Rückholz - Die Schönheitskur seiner Models beginnt für Tobias Guggemos immer am hinteren Körperteil. Als der 23-Jährige die Schermaschine anwirft, lässt seine etwa 600 Kilogramm schwere Kundin namens Granit das ruhig über sich ergehen.

Schönheitswettbewerb
Öl fürs Euter, Spray fürs Fell und Toupets für den Schwanz: Kuh-Fitter richten Rinder für große Auftritte her. Für manche Züchter geht es dabei um eine Menge Geld. Doch das Schönmachen hat seine Grenzen. (c) proplanta
«Sie ist es gewohnt», sagt Guggemos. Er hält große Stücke auf die Brown-Swiss-Kuh. Mit vier Jahren hat sie schon 8.500 Liter Milch gegeben - und bei der Bundesjungzüchterschau 2019 in der Kategorie «schönstes Euter» den zweiten Platz geholt. Für Guggemos ein besonderer Erfolg: Er macht Rinder wie Granit als Kuh-Fitter für große Auftritte schön.

Wie oft er das in den vergangenen sieben Jahren getan hat, weiß Guggemos nicht genau. «200 bis 300 Tiere werden es schon sein», sagt er und lacht. «Irgendwann hört man auf zu zählen.» Aber er weiß, worauf es ankommt: eine gerade Oberlinie am Rücken als Zeichen für Langlebigkeit, die Betonung von breiten, abfallenden Beckenknochen, die fürs Kalben wichtig sind, und gut sichtbare Adern, die viel Milch versprechen.

«Das Auge spielt immer mit», sagt Guggemos. Deswegen reibt er Euter mit Babyöl ein, kaschiert Unebenheiten am Rücken durch gerade Felllinien oder bringt ein Echthaar-Toupet am Schwanz an. «Manche finden auch Muster im Fell total toll, aber das mache ich nur spaßeshalber», sagt er.

Bis zu zweieinhalb Stunden kann es dauern, bis seine Kundinnen für Zuchtschauen bereit sind. Für dieses Hobby muss im Zweifelsfall auch mal die Arbeit auf dem Hof der Eltern in Rückholz im Landkreis Ostallgäu in Bayern hintenanstehen. Schöne Kühe können Züchtern beim Verkauf der Kälber, Embryonen oder des Tieres selbst viel Geld bringen. «Für eine durchschnittliche Kuh bekommt man bis zu 2.000 Euro», schätzt Guggemos, Vorsitzender der Allgäuer Jungzüchter. «Ein echter Champion kann aber 5.000 bis 10.000 Euro wert sein.»

**Aufgaben**
1. Wie viele Liter Milch hat die Kuh Granit laut dem Artikel über den Kuh-Fitter mit vier Jahren schon gegeben?
2. Gib aus dem Artikel über den Kuh-Fitter den Abschnitt wieder, der mit "Schönheitswettbewerb" beginnt und bis "große Auftritte schön." reicht, und tausche dabei "Brown-Swiss-Kuh" gegen "Fleckvieh-Kuh" aus.
3. Setze den Artikel über den Kuh-Fitter im Anschluss an seinen letzten Satz fort.
Die anschließenden Zeilen sind eigenständiges Material und gehören nicht zum Artikel über den Kuh-Fitter.

**Quelldaten**
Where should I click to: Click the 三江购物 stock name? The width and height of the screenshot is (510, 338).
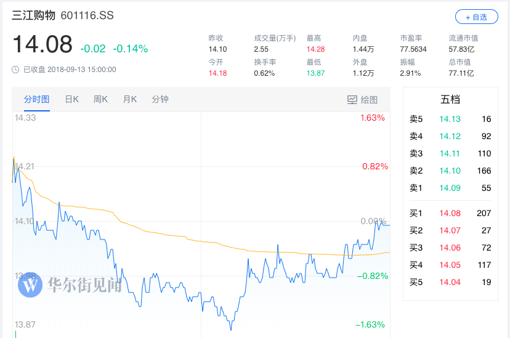click(x=34, y=15)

**Antworten je Aufgabe**
1. Mit vier Jahren hat Granit schon 8.500 Liter Milch gegeben.

2.
Schönheitswettbewerb
Öl fürs Euter, Spray fürs Fell und Toupets für den Schwanz: Kuh-Fitter richten Rinder für große Auftritte her. Für manche Züchter geht es dabei um eine Menge Geld. Doch das Schönmachen hat seine Grenzen. (c) proplanta
«Sie ist es gewohnt», sagt Guggemos. Er hält große Stücke auf die Fleckvieh-Kuh. Mit vier Jahren hat sie schon 8.500 Liter Milch gegeben - und bei der Bundesjungzüchterschau 2019 in der Kategorie «schönstes Euter» den zweiten Platz geholt. Für Guggemos ein besonderer Erfolg: Er macht Rinder wie Granit als Kuh-Fitter für große Auftritte schön.

3.
Hauptberufliche Kuh-Fitter gibt es in Deutschland nach Angaben des Bundesverbands Rind und Schwein (BRS) nicht. Man schätze, dass hierzulande etwa 25 Fitter im Nebenberuf aktiv seien. Darüber hinaus gebe es einige Nachwuchskräfte. «Davon leben kann man nur in den USA und vielleicht in der Schweiz», sagt Guggemos. Ihn fasziniere, was man aus den Tieren herausholen könne.

«Sie werden dadurch elegant wie Models», sagt er. «Dafür braucht man Leidenschaft und einen gewissen Ehrgeiz.» Eine gerade Oberlinie zu schneiden, zu bürsten, zu föhnen und mit Spray zu fixieren, erfordert Konzentration und Geduld. Gleiches gilt für die «Nassrasur» des Fells am Euter auf ein Zehntel-Millimeter.

Beim tierischen Schönheitswettbewerb gibt es aber auch Grenzen. «Das fängt da an, wo es um den Tierschutz geht», sagt Christoph Busch. Er ist bei der Allgäuer Herdebuchgesellschaft unter anderem für Messen zuständig und als Richter bei Zuchtschauen tätig. «Wenn ein Züchter seine Kuh zum Beispiel nicht milkt, damit das Euter bei der Schau optimal aussieht, kann ich das Tier disqualifizieren», sagt er. Das komme selten vor, müsse aber kritisch verfolgt werden.

Gegen den Grundgedanken, die Vorteile einer Kuh durch schönes Herrichten hervorzuheben, sei dagegen nichts einzuwenden, findet Busch. Er selbst habe in seiner Freizeit schon als Kuh-Fitter gearbeitet. «Das kann beim Verkaufspreis einen Unterschied von bis zu 100 Euro machen», sagt er. Inzwischen gebe es aber auch Veranstalter, die diese Art der Vorbereitung bei ihren Schauen teilweise oder gar nicht mehr zulassen: «Da geht es um Chancengleichheit für Landwirte, die kein Geld dafür ausgeben wollen.» Manche Veranstalter setzten deshalb auf mehr Natürlichkeit bei mehr Teilnehmern.

Doch beim Kuh-Fitting geht es längst nicht nur ums Geld: «Das ist auch eine Visitenkarte für die Betriebe, da ist eine gewisse Ehre mit dabei», sagt Busch. Die Möglichkeit, sich so zu zeigen, ist wegen der Corona-Krise derzeit aber kaum vorhanden: Schauen und Auktionen sind abgesagt, Kühe werden nur durch Direktvermarktung verkauft. Trotzdem macht Tobias Guggemos weiter, vor allem mit Tieren vom eigenen Hof. «Man muss in Übung bleiben», sagt er. Außerdem werde das Fell durch regelmäßiges Scheren feiner.

Nach mehr als einer Stunde ist Granit mit Ausnahme des Kopfes fertig frisiert: kurzes Fell, gerade Oberlinie und gut sichtbare Adern. Friseur Guggemos ist zufrieden, die Kuh aber unruhig. «Sie muss jetzt in den Melkstand», sagt er.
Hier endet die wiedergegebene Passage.